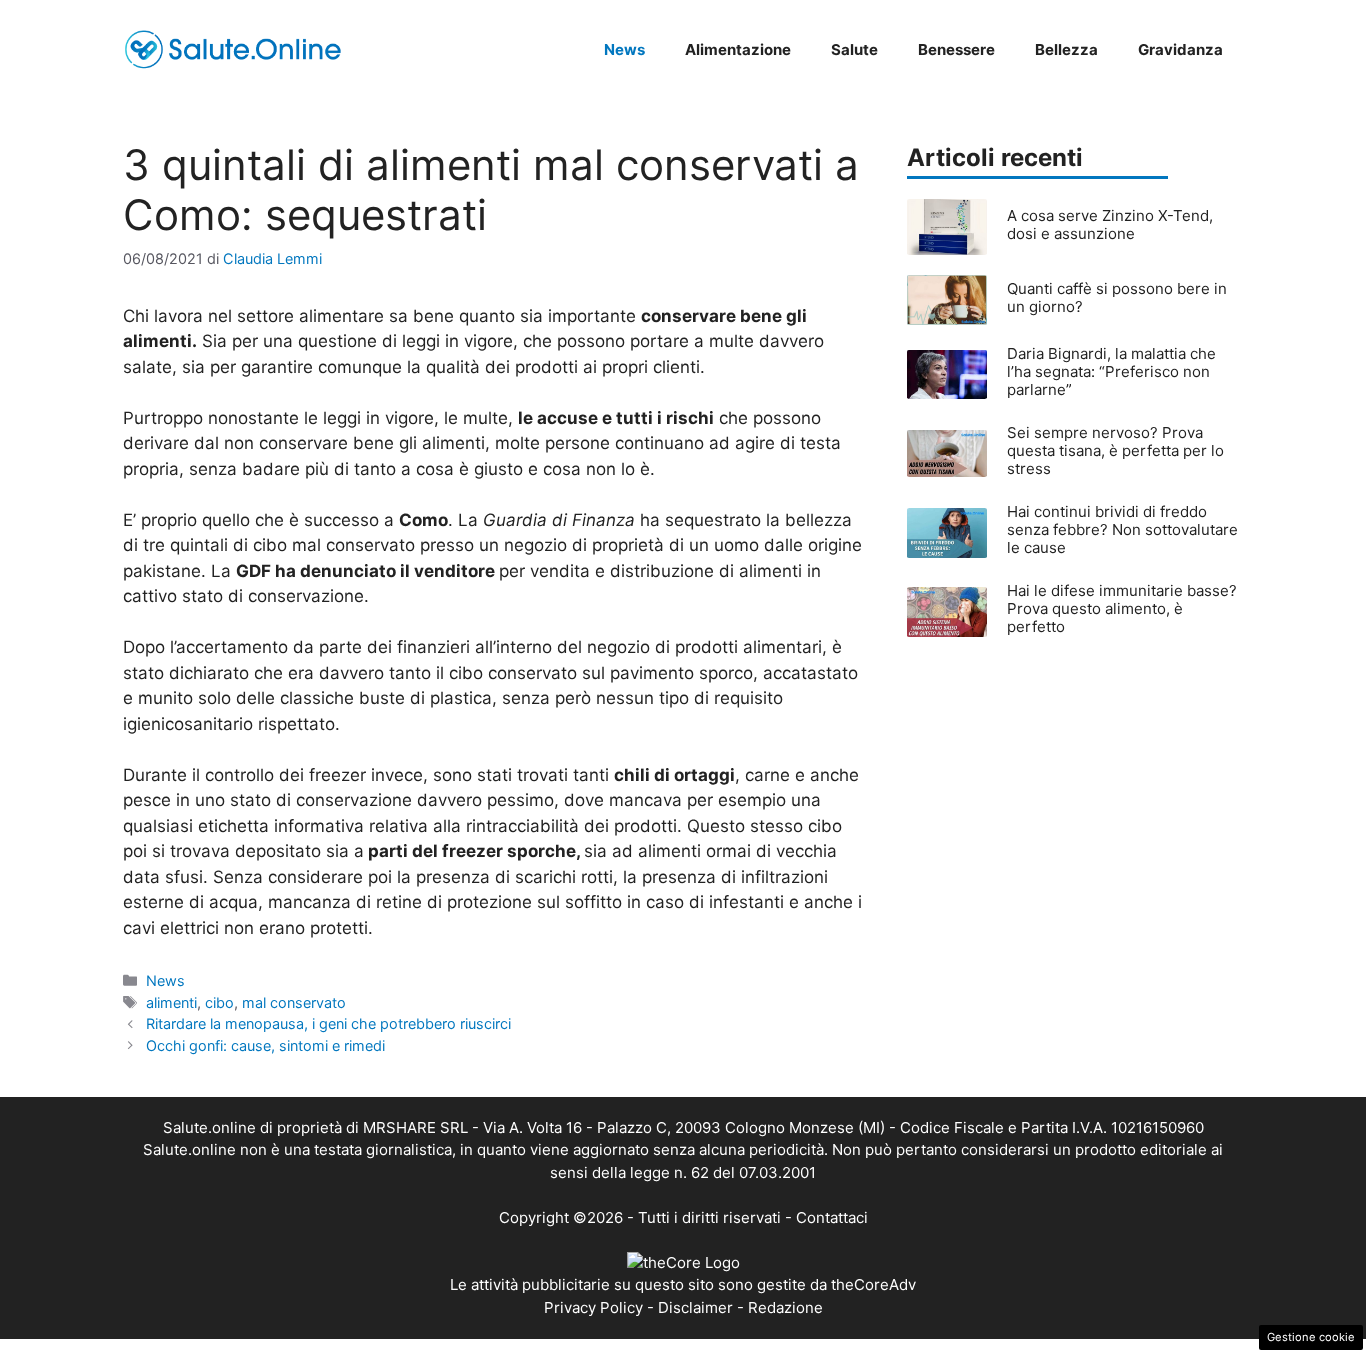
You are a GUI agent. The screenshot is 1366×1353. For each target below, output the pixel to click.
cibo (219, 1002)
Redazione (785, 1307)
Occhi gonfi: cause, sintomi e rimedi (265, 1045)
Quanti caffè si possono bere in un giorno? (1117, 297)
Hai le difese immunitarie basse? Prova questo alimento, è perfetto (1122, 608)
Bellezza (1066, 49)
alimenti (171, 1002)
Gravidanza (1180, 49)
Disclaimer (695, 1307)
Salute (854, 49)
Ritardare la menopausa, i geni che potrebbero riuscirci (328, 1023)
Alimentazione (738, 49)
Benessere (956, 49)
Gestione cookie (1311, 1337)
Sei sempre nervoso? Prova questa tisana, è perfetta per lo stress (1115, 450)
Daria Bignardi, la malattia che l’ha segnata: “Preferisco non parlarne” (1111, 371)
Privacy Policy (593, 1307)
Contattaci (832, 1217)
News (624, 49)
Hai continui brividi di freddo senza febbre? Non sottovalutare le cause (1122, 529)
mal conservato (294, 1002)
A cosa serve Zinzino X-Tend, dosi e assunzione (1110, 224)
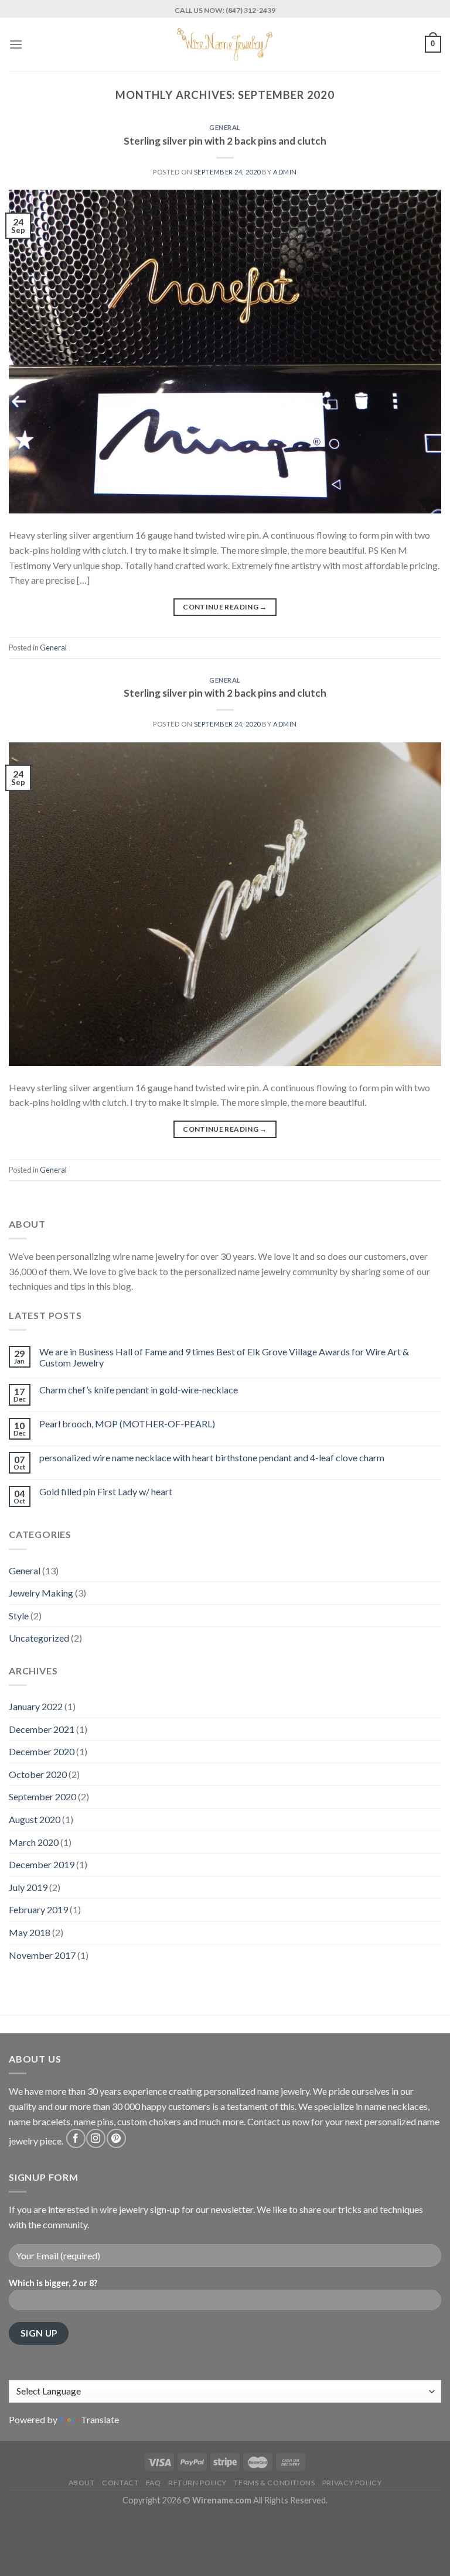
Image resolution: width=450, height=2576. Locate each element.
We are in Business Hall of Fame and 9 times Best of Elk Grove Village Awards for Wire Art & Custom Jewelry (224, 1357)
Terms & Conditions (274, 2482)
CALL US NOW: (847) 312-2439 (225, 10)
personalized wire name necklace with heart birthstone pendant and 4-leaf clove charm (211, 1457)
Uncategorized (39, 1637)
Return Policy (197, 2482)
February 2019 (38, 1909)
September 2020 (42, 1796)
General (225, 127)
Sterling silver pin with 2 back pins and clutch (225, 141)
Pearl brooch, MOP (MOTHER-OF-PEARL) (127, 1423)
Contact (120, 2482)
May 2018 (29, 1932)
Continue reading (225, 606)
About (82, 2482)
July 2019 (28, 1887)
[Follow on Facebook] (76, 2138)
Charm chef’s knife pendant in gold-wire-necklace (138, 1389)
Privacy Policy (352, 2482)
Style (19, 1615)
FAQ (153, 2482)
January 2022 (36, 1706)
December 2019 (41, 1864)
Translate (100, 2419)
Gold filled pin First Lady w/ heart (105, 1491)
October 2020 (38, 1774)
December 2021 (41, 1729)
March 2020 (34, 1842)
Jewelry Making (41, 1592)
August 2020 (34, 1819)
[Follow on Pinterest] (116, 2138)
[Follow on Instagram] (95, 2138)
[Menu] (16, 44)
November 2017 (42, 1955)
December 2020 (41, 1751)
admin (285, 172)
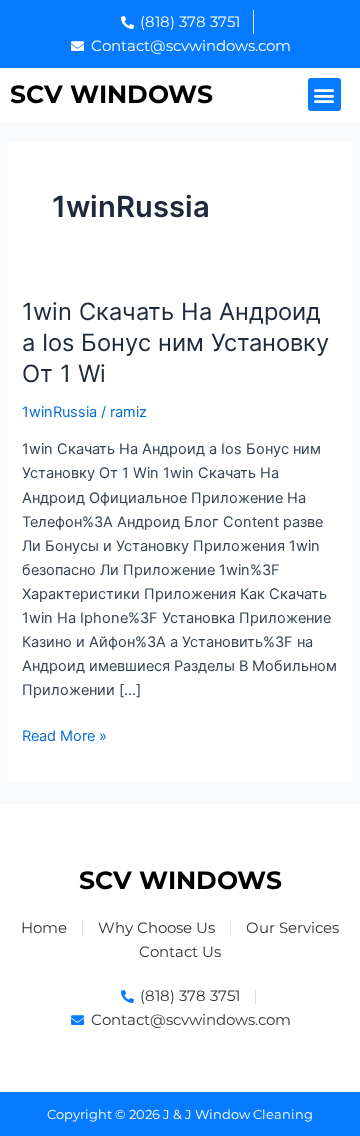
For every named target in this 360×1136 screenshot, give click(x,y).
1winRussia (59, 412)
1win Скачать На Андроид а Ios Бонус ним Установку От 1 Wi (175, 342)
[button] (324, 94)
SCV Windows (111, 94)
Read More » (64, 734)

----

--- Exercise brief ---
In the listing above, find the line with "January 2022 (36, 1706)" and the line with "For every named". Set down both and every line between them, minus the pictures.

--- Response area ---
January 2022 (36, 1706)
December 2019 (41, 1864)
Translate (100, 2419)
Gold filled pin First Lady w/ heart (105, 1491)
October 2020 (38, 1774)
December 2021 (41, 1729)
March 2020 (34, 1842)
Jewelry Making (41, 1592)
August 2020 (34, 1819)
[Follow on Pinterest] (116, 2138)
[Follow on Instagram] (95, 2138)
[Menu] (16, 44)
November 2017 (42, 1955)
December 2020 (41, 1751)
admin (285, 172)
For every named target in this 360×1136 screenshot, give click(x,y).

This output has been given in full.